This article was written by Adrian Bona as a draft for a talk at State of the Map US in Boulder, Colorado this past month. The talk did not make it into the program, but the technology lives on as a central part of our OpenStreetMap technology stack here at Telenav. We will continue to deliver weekly Parquet files of OSM data. Adrian has recently moved on from Telenav, but our OSM team is looking forward to hearing from you about this topic! — Martijn
Getting started with OpenStreetMap at a large scale (the entire planet) can be painful. A few years ago we were a bit intrigued to see people waiting hours or even days to get a piece of OSM imported in PostgreSQL on huge machines. But we said OK … this is not Big Data. Meanwhile, we started to work on various geo-spatial analyses involving technologies from a Big Data stack, where OSM was used and we were again intrigued as the regular way to handle the OSM data was to run osmosis over the huge PBF planet file and dump some CSV files for various scenarios. Even if this works, it’s sub-optimal, and so we wrote an OSM converter to a big data-friendly columnar format called Parquet. The converter is available at github.com/adrianulbona/osm-parquetizer.Hopefully, this will make the valuable work of so many OSM contributors easily available for the Big Data world.
How fast?
Less than a minute for Romania-latest.osm.pbf and ~3 hours (on a decent laptop with SSD) for the planet-latest.osm.pbf.
Getting started with Apache Spark and OpenStreetMap
The converter mentioned above takes one file and not only converts the data but also splits it in three files, one for each OSM entity type – each file basically represents a collection of structured data (a table). The schemas of the tables are the following:
node
|-- id: long
|-- version: integer
|-- timestamp: long
|-- changeset: long
|-- uid: integer
|-- user_sid: string
|-- tags: array
| |-- element: struct
| | |-- key: string
| | |-- value: string
|-- latitude: double
|-- longitude: double
way
|-- id: long
|-- version: integer
|-- timestamp: long
|-- changeset: long
|-- uid: integer
|-- user_sid: string
|-- tags: array
| |-- element: struct
| | |-- key: string
| | |-- value: string
|-- nodes: array
| |-- element: struct
| | |-- index: integer
| | |-- nodeId: long
relation
|-- id: long
|-- version: integer
|-- timestamp: long
|-- changeset: long
|-- uid: integer
|-- user_sid: string
|-- tags: array
| |-- element: struct
| | |-- key: string
| | |-- value: string
|-- members: array
| |-- element: struct
| | |-- id: long
| | |-- role: string
| | |-- type: string
Now, loading the data in Apache Spark becomes extremely convenient:
val nodeDF = sqlContext.read.parquet("romania-latest.osm.pbf.node.parquet") nodeDF.createOrReplaceTempView("nodes") val wayDF = sqlContext.read.parquet("romania-latest.osm.pbf.way.parquet") wayDF.createOrReplaceTempView("ways") val relationDF = sqlContext.read.parquet("romania-latest.osm.pbf.relation.parquet") relationDF.createOrReplaceTempView("relations")

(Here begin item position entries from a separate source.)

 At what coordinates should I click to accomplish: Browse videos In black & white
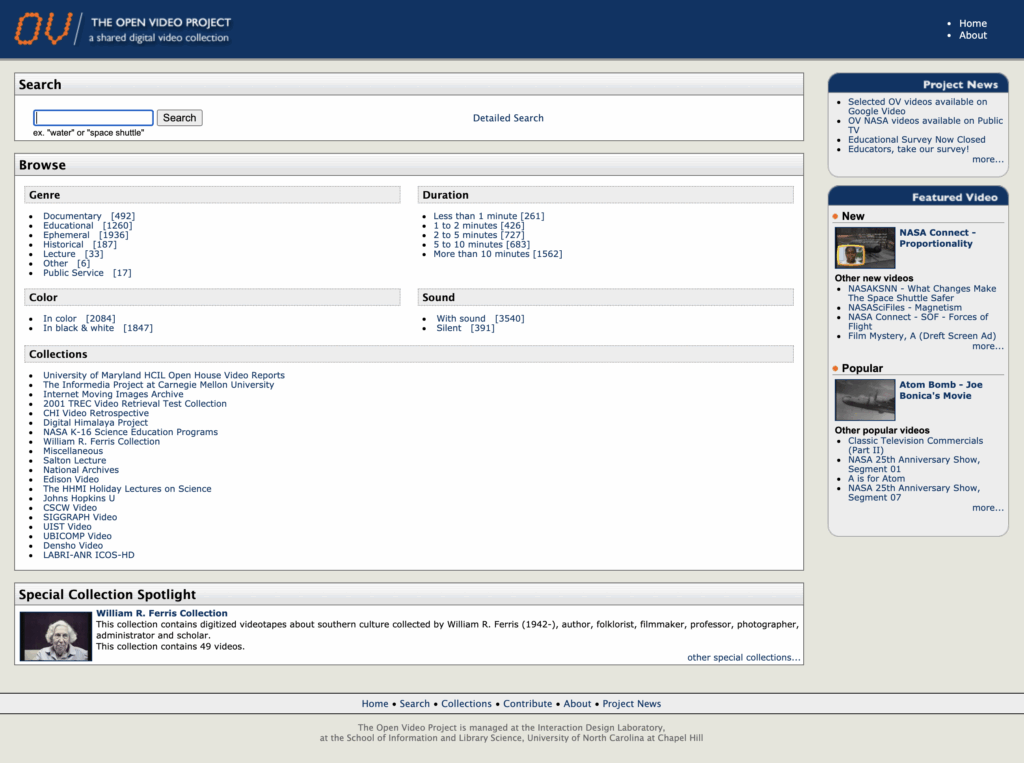point(78,328)
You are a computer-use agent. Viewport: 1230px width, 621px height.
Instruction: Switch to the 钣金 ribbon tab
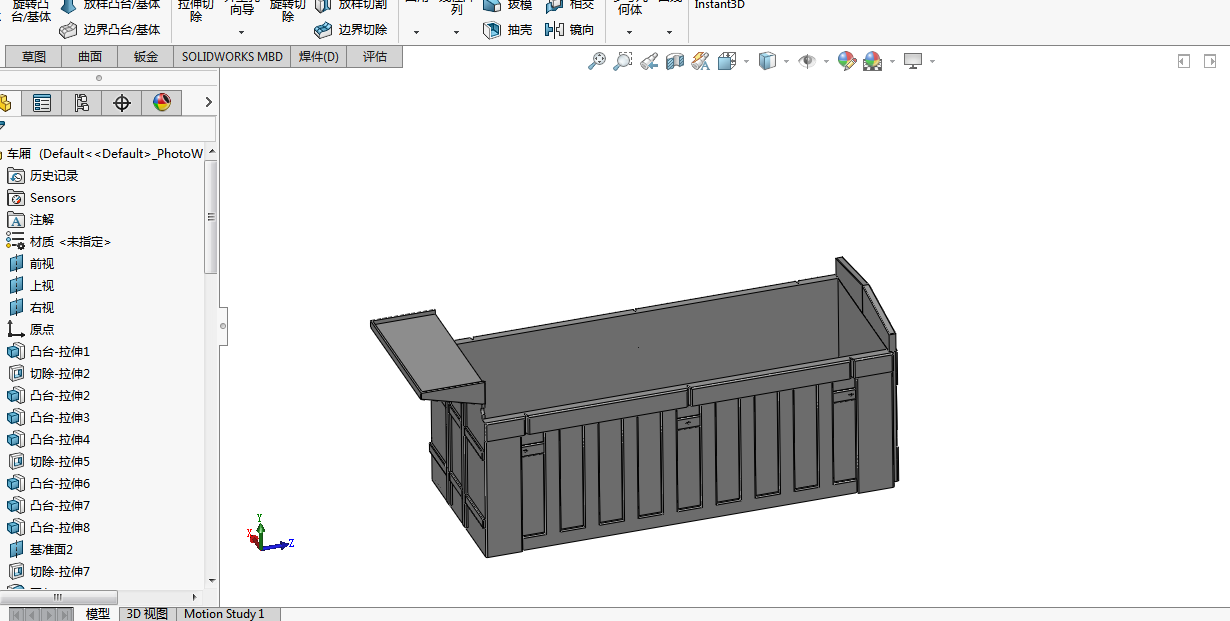(146, 56)
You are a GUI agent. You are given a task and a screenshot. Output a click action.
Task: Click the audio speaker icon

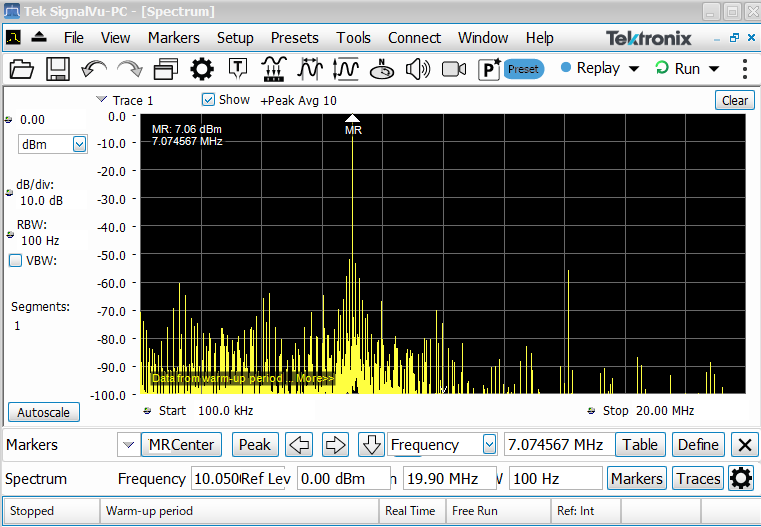pos(418,69)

From this point on, the Spark world opens and we could either play around with DataFrames or use the beloved SQL that we all know. Let’s consider the following task:
For the most active OSM contributors, highlight the distribution of their work overtime.
The DataFrames API solution looks like this:
val nodeDF = nodeDF .withColumn("created_at", ($"timestamp" / 1000).cast(TimestampType)) .createOrReplaceTempView("nodes") val top10Users = nodeDF.groupBy("user_sid") .agg(count($"id").as("node_count")) .orderBy($"node_count".desc) .limit(10) .collect .map({ case Row(user_sid: String, _) => user_sid }) nodeDF.filter($"user_sid".in(top10Users: _*)) .groupBy($"user_sid", year($"created_at").as("year")) .agg(count("id").as("node_count")) .orderBy($"year") .registerTempTable("top10UsersOverTime")
The Spark SQL solution looks like this:
select user_sid, year(created_at)) as year, count(*) as node_count from nodes where user_sid in ( select user_sid from ( select user_sid, count(*) as c from nodes group by user_sid order by c desc limit 10 ) ) group by user_sid, year(created_at) order by year
Both solutions are equivalent, and give the following results:
Even if we touched only a tiny piece of OSM, there is nothing to stop us from analyzing and getting valuable insights from it, in a scalable way.
If you are curious about more advanced interaction between OpenStreetMap and Apache Spark, take a look at this data bricks notebook.
OpenStreetMap Parquet files for the entire planet?
Telenav is happy to announce weekly releases of OpenStreetMap Parquet files for the entire planet at osm-data.skobbler.net.